Commentò con un certo disappunto il fatto che a rimettere Silone al centro dell’attenzione e dello studio fosse stata proprio la polemica sulla sua presunta collaborazione con la polizia fascista. A Pescina, nel Centenario della nascita del marito, definì quella polemica “una nuvola nera che ha offuscato il centenario”. Il libro di Biocca e Canali costituì un motivo di grande sofferenza e turbamento “perché – aggiunse in quella circostanza - l’unico mio desiderio è che il patrimonio umano, politico e spirituale di Silone venga trasmesso alle nuove generazioni. A questo sì, Silone, ci teneva e me lo raccomandava”. Temeva che quella polemica, da questione storica, diventasse una squalifica morale, come di fatto è apparsa a livello popolare, e compromettesse la trasmissione di quei valori umani e culturali che costituirono il patrimonio di Silone e suo.

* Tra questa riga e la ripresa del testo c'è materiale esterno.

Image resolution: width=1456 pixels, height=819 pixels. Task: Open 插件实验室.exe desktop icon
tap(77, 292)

Darina stessa finì al centro della bufera. Ci fu chi l’accusò di non avere difeso con sufficiente decisione la memoria di Silone e chi invocò da lei “scomuniche morali” sugli studiosi che prefiguravano un Silone collaboratore segreto della polizia. Ricordo che chiese proprio a me di divulgare una sua pubblica smentita nella quale aveva scritto: “Smentisco la notizia secondo la quale avrei definito ‘calunnioso’ il libro di Dario Biocca e Mauro Canali. Non ho mai pronunciato un simile giudizio. Ritengo che non si debba reagire al libro di due storici reclamando “sequestri” o “soppressione” del libro, piuttosto attendo fiduciosa che si risponda a quanto asserito in quel libro con fatti e documenti che portino maggiore luce sul periodo in questione. Tale mia dichiarazione prescinde del tutto dal mio personale giudizio in merito ai contenuti del libro in questione che ritengo debba essere formulato su basi critiche e di studio. Roma, 27 aprile 2000”.

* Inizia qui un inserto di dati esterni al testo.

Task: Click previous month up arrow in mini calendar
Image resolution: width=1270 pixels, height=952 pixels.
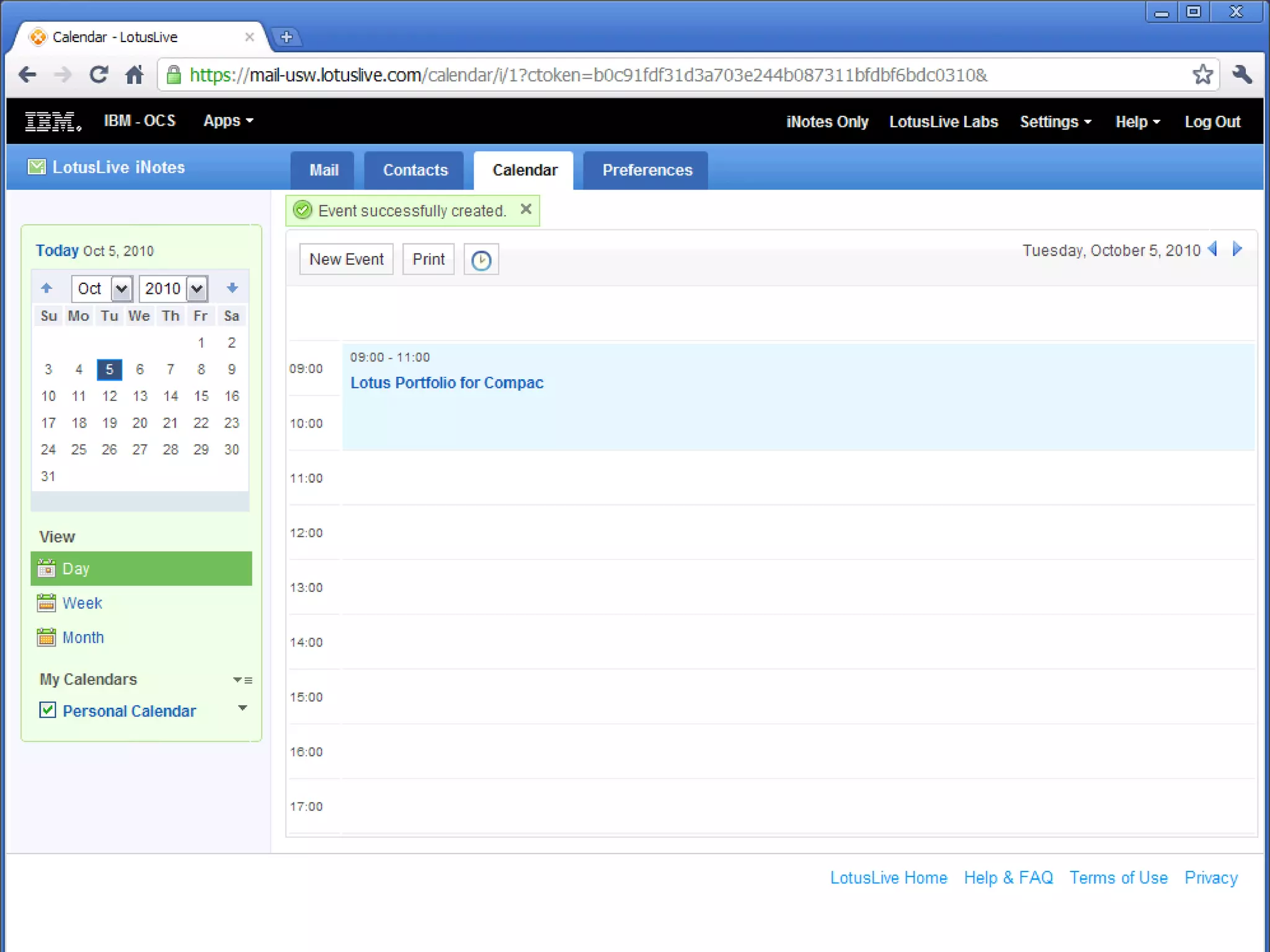Action: click(x=47, y=288)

Sulla questione, Darina si mantenne libera dalle chiacchiere e invece molto interessata ai risultati degli studi. Ricordo il suo atteggiamento attento e aperto in una riunione del tutto riservata, organizzata fuori dai condizionamenti della piazza, di tutti i principali protagonisti della polemica che si poterono confrontare con serietà di studiosi.

 

Cosa pensava Darina su Silone “informatore segreto dell’Ovra”?

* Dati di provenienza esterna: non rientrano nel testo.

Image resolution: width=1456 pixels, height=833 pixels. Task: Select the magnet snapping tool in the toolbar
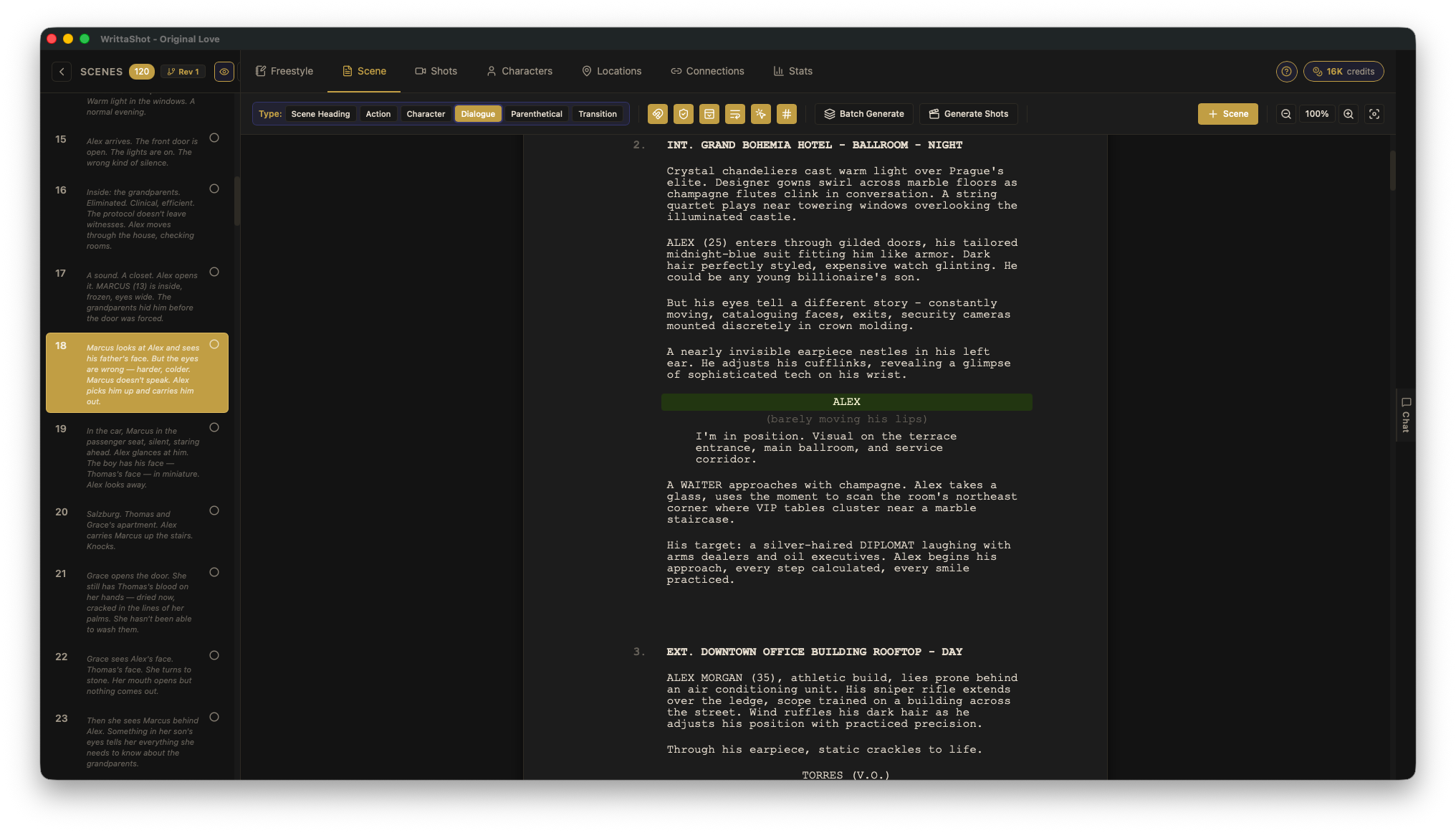tap(657, 114)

Lei era una persona libera e rispettosa dei fatti e delle persone, per cui sul tema era solo desiderosa di arrivare alla verità. La polemica un po’ la rattristò ma anche la appassionò. Anch’io rimasi molto coinvolto nelle controversie sugli studi di Dario Biocca e Canali. Fu un argomento ricorrente nelle conversazioni con Darina, interessati a tenerci informati reciprocamente. Darina apprezzò molto la mia iniziativa di organizzare, in tutta riservatezza, nella casa orionina romana di Via delle Sette Sale 22, un incontro a porte chiuse con Biocca, Mario Canali, Mimmo Franzinelli, Bruno Falcetto, lei ed io. Era la domenica 21 gennaio 2001. I più grandi esperti e ricercatori su Silone e sul decennio in discussione misero in comune le loro informazioni con serenità e franchezza, senza i condizionamenti della "platea", per avvicinarsi alla verità storica circa la attribuibilità a Silone delle famose “informative” del decennio. Al termine dell’incontro e del pranzo si concordò di non dare notizia dell'incontro né del risultato, perché ognuno potesse utilizzarlo nella propria prospettiva, senza rinfocolare la polemica pubblica, ormai sfuggita all'ambito dello studio.